Prévention par le parquet
Le message du chef du pouvoir judiciaire aux procureurs est sans équivoque : traitez les « sèmes de discorde » et ceux qui « mettent en péril les moyens de subsistance » comme des agents de l’ennemi et soyez fiers de les réprimer et de les punir. Il ne s’agit pas d’une simple rhétorique ; c’est une instruction préventive. Conjuguée à des visites très médiatisées auprès de hauts dignitaires religieux et à des appels à « l’unité nationale », cette stratégie définit le plan de sécurité pour les semaines à venir : présenter la dissidence comme du sabotage, instrumentaliser les griefs économiques pour lutter contre la subversion et maintenir le calme dans les rues en instaurant un climat de peur.
Or, les publics concernés se recoupent. Les enseignants sous-payés de Kermanshah, les ouvriers du pétrole d’Asaluyeh, les infirmières de Mashhad, les villageois baloutches qui transportent l’eau et les quartiers d’Ahvaz encore marqués par la mort d’Ahmad Baledi ne sont pas des « agitateurs extérieurs ». Les traiter comme tels risque de fusionner des plaies distinctes en un seul corps politique.
Au bord du précipice
Les anniversaires sont importants dans le calendrier des manifestations en Iran. Le souvenir de novembre reste vivace. L’année 2019 n’est pas un concept abstrait ; c’est un modèle : des changements soudains dans les prix des carburants, une montée en flèche de la violence routière, une réponse sécuritaire qui hante encore les familles. Réintroduire une hausse brutale des prix – aussi « ciblée » soit-elle – dans un contexte de rationnement de l’eau et de menaces de poursuites judiciaires, c’est politiquement jeter de l’huile sur le feu.
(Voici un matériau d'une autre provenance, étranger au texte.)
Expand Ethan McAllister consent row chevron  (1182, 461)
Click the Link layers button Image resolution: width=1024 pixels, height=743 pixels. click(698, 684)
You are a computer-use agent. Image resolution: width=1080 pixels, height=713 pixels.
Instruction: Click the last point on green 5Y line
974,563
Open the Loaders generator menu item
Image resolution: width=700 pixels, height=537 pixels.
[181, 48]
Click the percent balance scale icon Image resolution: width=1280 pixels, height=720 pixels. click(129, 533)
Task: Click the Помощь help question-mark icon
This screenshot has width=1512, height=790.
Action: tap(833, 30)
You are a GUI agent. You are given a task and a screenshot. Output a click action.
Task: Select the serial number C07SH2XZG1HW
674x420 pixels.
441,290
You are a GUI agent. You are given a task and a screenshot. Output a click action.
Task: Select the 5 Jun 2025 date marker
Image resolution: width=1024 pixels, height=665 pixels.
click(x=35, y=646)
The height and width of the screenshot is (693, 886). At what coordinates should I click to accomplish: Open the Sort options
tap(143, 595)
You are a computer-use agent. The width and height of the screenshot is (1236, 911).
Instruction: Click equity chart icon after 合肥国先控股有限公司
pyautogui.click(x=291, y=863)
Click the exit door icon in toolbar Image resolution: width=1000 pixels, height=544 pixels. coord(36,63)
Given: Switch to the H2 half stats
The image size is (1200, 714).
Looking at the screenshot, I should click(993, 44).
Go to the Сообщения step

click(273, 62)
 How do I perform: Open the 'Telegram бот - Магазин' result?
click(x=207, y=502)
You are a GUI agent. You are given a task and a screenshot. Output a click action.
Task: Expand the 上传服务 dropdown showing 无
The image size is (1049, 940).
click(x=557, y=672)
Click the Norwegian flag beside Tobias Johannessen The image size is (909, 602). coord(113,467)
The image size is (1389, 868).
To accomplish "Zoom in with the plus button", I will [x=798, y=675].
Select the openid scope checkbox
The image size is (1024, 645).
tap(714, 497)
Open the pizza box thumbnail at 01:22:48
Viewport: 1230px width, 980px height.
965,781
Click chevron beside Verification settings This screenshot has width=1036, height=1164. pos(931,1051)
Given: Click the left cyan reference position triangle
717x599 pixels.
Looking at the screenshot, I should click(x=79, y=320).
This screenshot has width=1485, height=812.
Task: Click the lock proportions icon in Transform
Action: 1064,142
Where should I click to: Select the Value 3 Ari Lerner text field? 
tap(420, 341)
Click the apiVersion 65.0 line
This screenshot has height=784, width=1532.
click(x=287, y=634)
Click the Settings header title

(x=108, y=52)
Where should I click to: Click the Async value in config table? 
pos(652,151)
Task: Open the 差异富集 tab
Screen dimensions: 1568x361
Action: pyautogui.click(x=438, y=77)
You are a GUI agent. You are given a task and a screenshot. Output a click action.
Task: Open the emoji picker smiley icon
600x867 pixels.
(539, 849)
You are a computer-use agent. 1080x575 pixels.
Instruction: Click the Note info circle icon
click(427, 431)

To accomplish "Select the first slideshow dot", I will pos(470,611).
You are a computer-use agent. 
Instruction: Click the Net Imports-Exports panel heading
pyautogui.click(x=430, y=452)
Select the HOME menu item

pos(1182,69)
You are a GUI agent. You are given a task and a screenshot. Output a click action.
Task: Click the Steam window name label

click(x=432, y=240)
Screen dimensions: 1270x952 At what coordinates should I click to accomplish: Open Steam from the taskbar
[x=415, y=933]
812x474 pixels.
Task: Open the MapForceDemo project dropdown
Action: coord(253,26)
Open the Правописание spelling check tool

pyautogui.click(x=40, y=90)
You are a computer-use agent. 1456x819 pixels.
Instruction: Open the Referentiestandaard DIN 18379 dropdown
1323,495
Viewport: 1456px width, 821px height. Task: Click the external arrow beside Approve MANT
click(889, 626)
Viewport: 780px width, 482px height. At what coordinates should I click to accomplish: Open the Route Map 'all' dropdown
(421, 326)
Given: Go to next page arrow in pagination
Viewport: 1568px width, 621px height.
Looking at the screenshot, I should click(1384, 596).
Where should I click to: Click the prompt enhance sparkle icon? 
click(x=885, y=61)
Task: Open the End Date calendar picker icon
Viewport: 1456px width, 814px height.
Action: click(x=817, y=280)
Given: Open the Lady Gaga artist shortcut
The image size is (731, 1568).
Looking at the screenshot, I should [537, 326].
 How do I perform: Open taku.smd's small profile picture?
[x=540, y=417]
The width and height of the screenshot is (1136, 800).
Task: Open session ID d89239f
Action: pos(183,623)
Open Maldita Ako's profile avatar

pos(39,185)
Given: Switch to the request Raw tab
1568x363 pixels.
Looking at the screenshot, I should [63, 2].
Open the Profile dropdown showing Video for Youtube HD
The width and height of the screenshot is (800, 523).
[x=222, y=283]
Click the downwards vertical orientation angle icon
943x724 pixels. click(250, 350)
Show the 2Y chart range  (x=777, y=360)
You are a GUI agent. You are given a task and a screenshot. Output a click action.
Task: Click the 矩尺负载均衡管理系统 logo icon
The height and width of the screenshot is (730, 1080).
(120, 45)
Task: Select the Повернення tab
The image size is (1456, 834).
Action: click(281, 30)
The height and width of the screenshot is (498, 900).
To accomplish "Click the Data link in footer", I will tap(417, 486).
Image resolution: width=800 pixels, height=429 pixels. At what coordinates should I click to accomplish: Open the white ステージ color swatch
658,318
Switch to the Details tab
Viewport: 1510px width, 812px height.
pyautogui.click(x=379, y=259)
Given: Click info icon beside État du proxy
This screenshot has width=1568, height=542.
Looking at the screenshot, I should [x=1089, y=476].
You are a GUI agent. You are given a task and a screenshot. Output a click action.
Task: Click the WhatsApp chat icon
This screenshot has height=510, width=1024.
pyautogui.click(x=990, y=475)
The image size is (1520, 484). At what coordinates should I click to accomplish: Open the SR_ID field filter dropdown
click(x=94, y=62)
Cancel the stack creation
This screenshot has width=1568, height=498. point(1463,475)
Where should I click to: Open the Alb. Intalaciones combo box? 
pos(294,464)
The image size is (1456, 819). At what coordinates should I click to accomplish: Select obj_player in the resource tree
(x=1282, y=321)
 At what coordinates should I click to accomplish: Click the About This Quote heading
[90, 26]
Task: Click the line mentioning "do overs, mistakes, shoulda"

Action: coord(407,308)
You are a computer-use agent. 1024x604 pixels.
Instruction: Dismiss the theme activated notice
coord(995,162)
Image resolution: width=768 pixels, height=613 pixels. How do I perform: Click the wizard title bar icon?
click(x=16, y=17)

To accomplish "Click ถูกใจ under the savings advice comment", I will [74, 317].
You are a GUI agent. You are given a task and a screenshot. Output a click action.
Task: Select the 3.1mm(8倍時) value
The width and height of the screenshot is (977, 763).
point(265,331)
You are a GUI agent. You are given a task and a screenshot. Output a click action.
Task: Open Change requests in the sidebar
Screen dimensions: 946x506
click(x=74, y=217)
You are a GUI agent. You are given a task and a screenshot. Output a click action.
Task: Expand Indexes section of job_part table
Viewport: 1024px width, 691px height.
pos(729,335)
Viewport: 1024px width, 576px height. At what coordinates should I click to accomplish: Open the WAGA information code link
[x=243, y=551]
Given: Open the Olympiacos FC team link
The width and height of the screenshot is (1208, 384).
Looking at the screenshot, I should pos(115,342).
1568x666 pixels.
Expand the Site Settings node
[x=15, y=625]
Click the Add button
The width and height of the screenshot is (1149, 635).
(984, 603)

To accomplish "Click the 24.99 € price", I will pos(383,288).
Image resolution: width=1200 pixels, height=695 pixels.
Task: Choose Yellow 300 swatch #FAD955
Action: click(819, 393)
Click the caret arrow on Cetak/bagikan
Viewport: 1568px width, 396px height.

Le dilemme de Téhéran est le même qu’à l’époque, mais en plus aigu. Céder du terrain, c’est donner l’image d’une faiblesse qui alimente les revendications. S’entêter, c’est légitimer le mécontentement et élargir le cercle des personnes lésées. Le compromis privilégié par le système – la concession assortie de la coercition – risque de ne plus amortir le choc, car la population perçoit désormais la manœuvre en temps réel.
À l’approche du sixième anniversaire du soulèvement de 2019, les messages mêmes de l’État trahissent sa peur : des ministères qui vantent la gestion des pénuries, un gouvernement qui présente des mesures coercitives à plusieurs niveaux comme une « réforme », et des procureurs chargés de criminaliser le mécontentement.
Le régime ne se prépare pas à résoudre la crise ; il se prépare à survivre à la réaction qu’elle suscite. C’est une stratégie pour une semaine, pas pour un hiver. Avec l’eau livrée par camions-citernes, le prix du carburant modulé selon la caste et la dissidence qualifiée d’emblée de trahison, les ingrédients qui ont fait exploser Aban en 2019 sont de retour – en plus arides, plus chers et plus répandus. Les autorités agissent comme si un soulèvement était imminent car, si elles continuent sur cette voie, il l’est.